Ecclesiastes 2:12-26

Ecclesiastes 2:12-17 – “I turned to consider” that is he considered things from a different perspective.  Solomon considers wisdom and wealth in the light of the certainty of death. What good is it to be wisdom and wealth if you’re going to die and leave everything behind? Facing death is a constant theme in this letter.  If there is anything certain under the sun it is death (in his case he didn’t need to consider taxes).

The French philosopher wrote “Philosophy is no other thing than for a man to prepare himself to death.” A person is truly prepared to live when is fully prepared to die.  Since both the wise man and the fool will die, what is the value of wisdom? For one thing, we can leave our wisdom for the guidance of the next generation; but how can we be sure they will value it or follow it? “. In spite of the fact that all men must die, wisdom is still of greater value than folly.
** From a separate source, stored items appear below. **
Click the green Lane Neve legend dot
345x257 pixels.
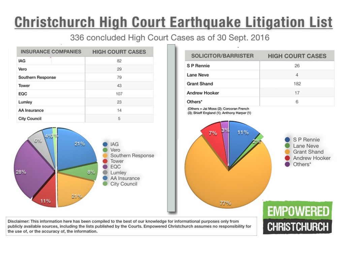click(x=287, y=146)
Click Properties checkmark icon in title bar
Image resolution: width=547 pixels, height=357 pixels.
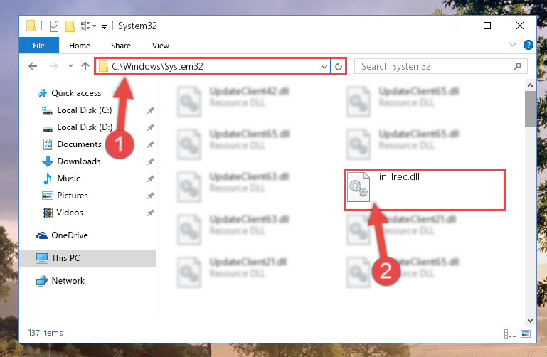coord(54,26)
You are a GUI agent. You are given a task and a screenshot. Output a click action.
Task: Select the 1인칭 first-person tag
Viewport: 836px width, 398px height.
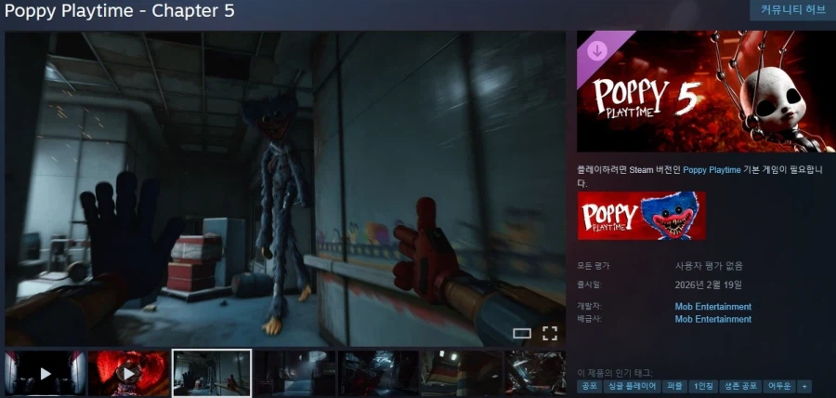point(703,386)
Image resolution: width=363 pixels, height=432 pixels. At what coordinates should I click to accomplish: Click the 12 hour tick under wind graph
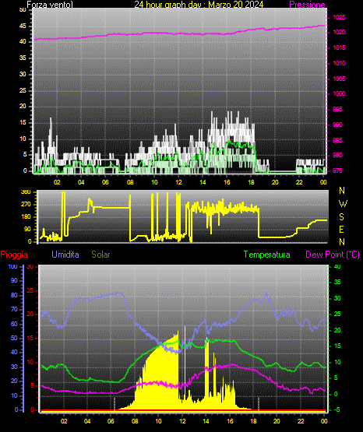[178, 182]
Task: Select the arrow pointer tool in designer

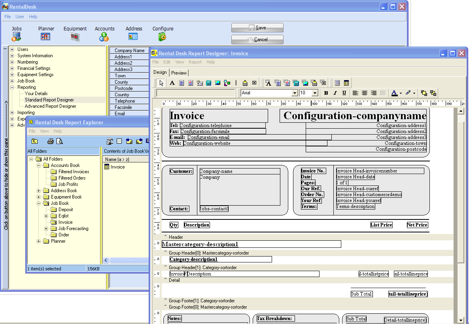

Nobody who follows in Solomon’s steps will ever have greater opportunities than he had for combining wisdom and wealth. From Ecclesiastes 2:18-19 this is likely referring to Rehoboam, whose actions divided the kingdom (1 Kings 12).  All of this contributes to Solomon’s appraisal that it is vanity or futile. Both the wise man and the fool die, and both are forgotten (Ecclesiastes 2:16). “So I hated life!” It all seems so futile.  Yet to the Believer who is not living for himself but rather for the Lord we understand that we are servants of our master.  The King who is master of all and servant of none unless he is aware of his service to God would come to such a conclusion.  Later Solomon does come to this conclusion and ends his observations that apart from that perspective life truly has no meaning.

Ecclesiastes 2:18-23 – Life was not the only thing Solomon found to be futile; he also viewed all his work with a certain disdain. He saw his work as meaningless which further filled him with despair.  All his labor would not remain.  He had no control over how it would be used after his death (Psalm 49:10). The person who inherited it, who had not had to work for it would not appreciate it since it was unearned and squander it. Finally Solomon hated his work because he would not be able to enjoy the fruit of his labor (Ecclesiastes 2:21-23).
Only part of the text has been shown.